I would just pick up some micros at BJ's Costco Home Depot etc. and use those as throwaways

They are much less than a dollar a piece and work great for areas like door jambs, engine bay, tires, etc

Quality micros have their place for paint but we always suggest using throw a ways for those dirty areas
 
I do use Costco towels but it seems like a waste to throw those away because they're real towels. The price comes out to almost the same as the disposables actually...
 
Eh, no disposable MFs for me, thanks. Though I do use my worn-out household MFs that way (detailing applicatons include for tires and buffing the AutoGlym BumperCare off the Tahoe's running boards).

I @$$ume those disposable MFs pass the CD-test, right?

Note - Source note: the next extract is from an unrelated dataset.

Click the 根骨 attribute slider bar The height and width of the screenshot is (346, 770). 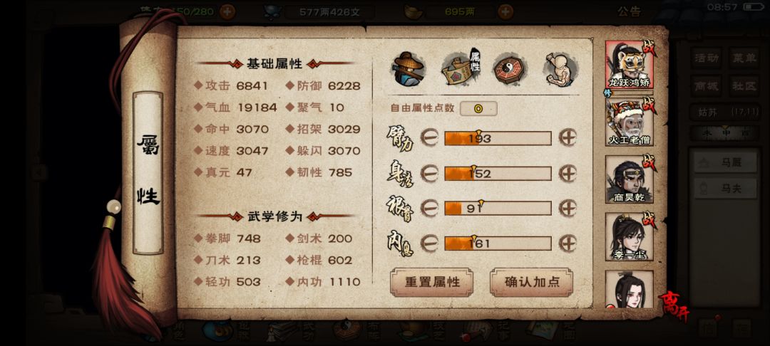pos(498,209)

Guess it'd be different for Pros, but other than the tires/running boards I don't have any areas where I'd have a use for such a product; if the surface is too delicate for cotton then it's also too nice for iffy MFs.
 
those blue and yellow Costco MF are really good guys. you can't knock them if you're working on regular daily drivers, family vans, boats, etc. if you're working on Lambos then of course you need the absolute best, but for 50 cents each those Costco MF are not only very soft when new, but they also can be washed many times before losing that softness. if i had to guess, i would say I've probably purchased 300 of the 24 packs over the years. we literally have 5 giant trash bags full of them waiting to go to laundry. i love them, couldnt do what we do without them. just start them as wax towels, then interior, then dressing, then trash.
 
pheerix- Yep! I'll elaborate just a little as some people can miss certain little factors:

Could you elaborate on the CD-test?

The CD-test is a way to test the marring potential of something that's gonna touch your paint. The data side of a CD *ROUGHLY* approximates autopaint with regard to hardness/marring-resistance (operative work "roughly" but it's generally close enough to be like "average clearcoat).

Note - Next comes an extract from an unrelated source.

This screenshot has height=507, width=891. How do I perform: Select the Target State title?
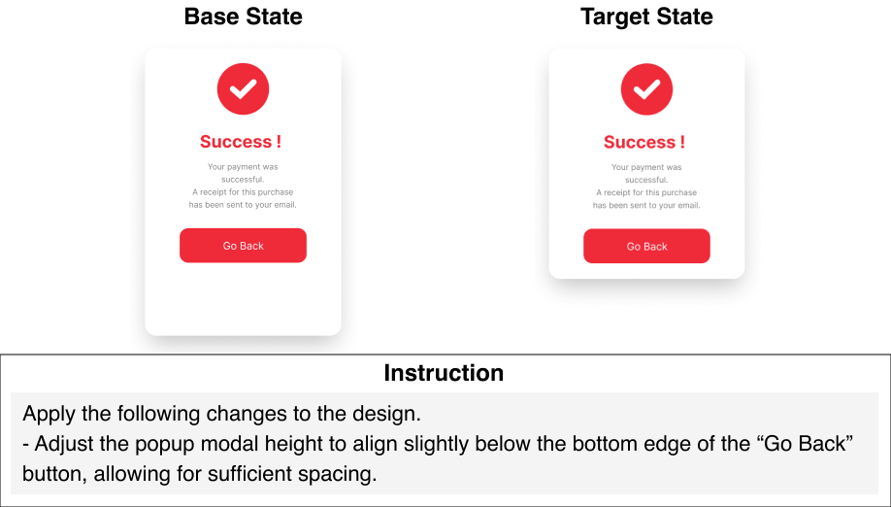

Rub the data side of a CD with the MF and inspect under good lighting (and I use magnification) to see if the MF is soft enough to *NOT* cause scratches. If you do see scratches from it I wouldn't touch the paint with that MF.

I also test was media that way- soak the mitt/Boar's Hair Brush/whatever in shampoo mix for a while, wet the CD (I just dunk it in the wash bucket), and then "wash the CD" as if it were a car's paint (use your normal pressure, etc.). Rinse, inspect.